(Goal) Change every "Viewport" in the following lines to "Window" and leave everything else untouched.
===== Exercise inputs
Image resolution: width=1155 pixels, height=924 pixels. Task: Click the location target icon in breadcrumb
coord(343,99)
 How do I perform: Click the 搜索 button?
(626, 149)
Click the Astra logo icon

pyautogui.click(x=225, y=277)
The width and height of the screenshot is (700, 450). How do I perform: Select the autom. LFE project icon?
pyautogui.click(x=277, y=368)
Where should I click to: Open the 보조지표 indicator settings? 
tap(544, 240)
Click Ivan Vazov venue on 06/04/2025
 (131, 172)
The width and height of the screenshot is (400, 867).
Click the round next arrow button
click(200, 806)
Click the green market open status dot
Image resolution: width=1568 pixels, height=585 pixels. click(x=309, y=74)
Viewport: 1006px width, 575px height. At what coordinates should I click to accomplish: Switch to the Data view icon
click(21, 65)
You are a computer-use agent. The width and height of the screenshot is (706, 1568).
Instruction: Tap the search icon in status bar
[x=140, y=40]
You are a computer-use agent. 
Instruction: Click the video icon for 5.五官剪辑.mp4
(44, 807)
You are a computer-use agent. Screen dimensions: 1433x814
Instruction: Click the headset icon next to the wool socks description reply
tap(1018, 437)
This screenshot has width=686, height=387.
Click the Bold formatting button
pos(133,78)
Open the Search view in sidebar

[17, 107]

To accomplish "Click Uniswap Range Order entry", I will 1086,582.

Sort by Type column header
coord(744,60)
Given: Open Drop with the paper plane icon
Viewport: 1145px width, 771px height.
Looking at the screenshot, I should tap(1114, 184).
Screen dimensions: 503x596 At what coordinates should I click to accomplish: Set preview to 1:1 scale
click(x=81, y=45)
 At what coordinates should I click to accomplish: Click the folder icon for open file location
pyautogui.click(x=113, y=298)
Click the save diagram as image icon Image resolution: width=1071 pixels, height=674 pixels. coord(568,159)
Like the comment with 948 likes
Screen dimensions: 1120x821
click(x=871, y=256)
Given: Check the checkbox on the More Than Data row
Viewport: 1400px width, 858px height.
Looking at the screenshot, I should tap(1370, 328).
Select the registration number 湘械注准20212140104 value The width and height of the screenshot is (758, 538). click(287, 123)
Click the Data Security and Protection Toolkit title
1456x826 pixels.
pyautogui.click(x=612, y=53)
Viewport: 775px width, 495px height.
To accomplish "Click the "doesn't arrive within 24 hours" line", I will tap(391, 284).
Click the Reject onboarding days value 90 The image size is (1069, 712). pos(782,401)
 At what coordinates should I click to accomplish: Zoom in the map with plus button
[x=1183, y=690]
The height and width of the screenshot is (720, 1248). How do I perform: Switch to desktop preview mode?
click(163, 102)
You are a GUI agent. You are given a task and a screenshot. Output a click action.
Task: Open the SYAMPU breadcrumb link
==========
(Worked answer)
Image resolution: width=1155 pixels, height=924 pixels. Task: Click the location target icon in breadcrumb
coord(343,99)
 How do I perform: Click the 搜索 button?
(626, 149)
Click the Astra logo icon

pyautogui.click(x=225, y=277)
The width and height of the screenshot is (700, 450). How do I perform: Select the autom. LFE project icon?
pyautogui.click(x=277, y=368)
Where should I click to: Open the 보조지표 indicator settings? 
tap(544, 240)
Click Ivan Vazov venue on 06/04/2025
 (131, 172)
The width and height of the screenshot is (400, 867).
Click the round next arrow button
click(200, 806)
Click the green market open status dot
Image resolution: width=1568 pixels, height=585 pixels. click(x=309, y=74)
Window: 1006px width, 575px height. At what coordinates should I click to accomplish: Switch to the Data view icon
click(21, 65)
You are a computer-use agent. The width and height of the screenshot is (706, 1568).
Instruction: Tap the search icon in status bar
[x=140, y=40]
You are a computer-use agent. 
Instruction: Click the video icon for 5.五官剪辑.mp4
(44, 807)
You are a computer-use agent. Screen dimensions: 1433x814
Instruction: Click the headset icon next to the wool socks description reply
tap(1018, 437)
This screenshot has width=686, height=387.
Click the Bold formatting button
pos(133,78)
Open the Search view in sidebar

[17, 107]

To accomplish "Click Uniswap Range Order entry", I will 1086,582.

Sort by Type column header
coord(744,60)
Given: Open Drop with the paper plane icon
Window: 1145px width, 771px height.
Looking at the screenshot, I should tap(1114, 184).
Screen dimensions: 503x596 At what coordinates should I click to accomplish: Set preview to 1:1 scale
click(x=81, y=45)
 At what coordinates should I click to accomplish: Click the folder icon for open file location
pyautogui.click(x=113, y=298)
Click the save diagram as image icon Image resolution: width=1071 pixels, height=674 pixels. coord(568,159)
Like the comment with 948 likes
Screen dimensions: 1120x821
click(x=871, y=256)
Given: Check the checkbox on the More Than Data row
Window: 1400px width, 858px height.
Looking at the screenshot, I should tap(1370, 328).
Select the registration number 湘械注准20212140104 value The width and height of the screenshot is (758, 538). click(287, 123)
Click the Data Security and Protection Toolkit title
1456x826 pixels.
pyautogui.click(x=612, y=53)
Window: 775px width, 495px height.
To accomplish "Click the "doesn't arrive within 24 hours" line", I will tap(391, 284).
Click the Reject onboarding days value 90 The image size is (1069, 712). pos(782,401)
 At what coordinates should I click to accomplish: Zoom in the map with plus button
[x=1183, y=690]
The height and width of the screenshot is (720, 1248). How do I perform: Switch to desktop preview mode?
click(163, 102)
You are a GUI agent. You are given a task and a screenshot. Output a click action.
Task: Open the SYAMPU breadcrumb link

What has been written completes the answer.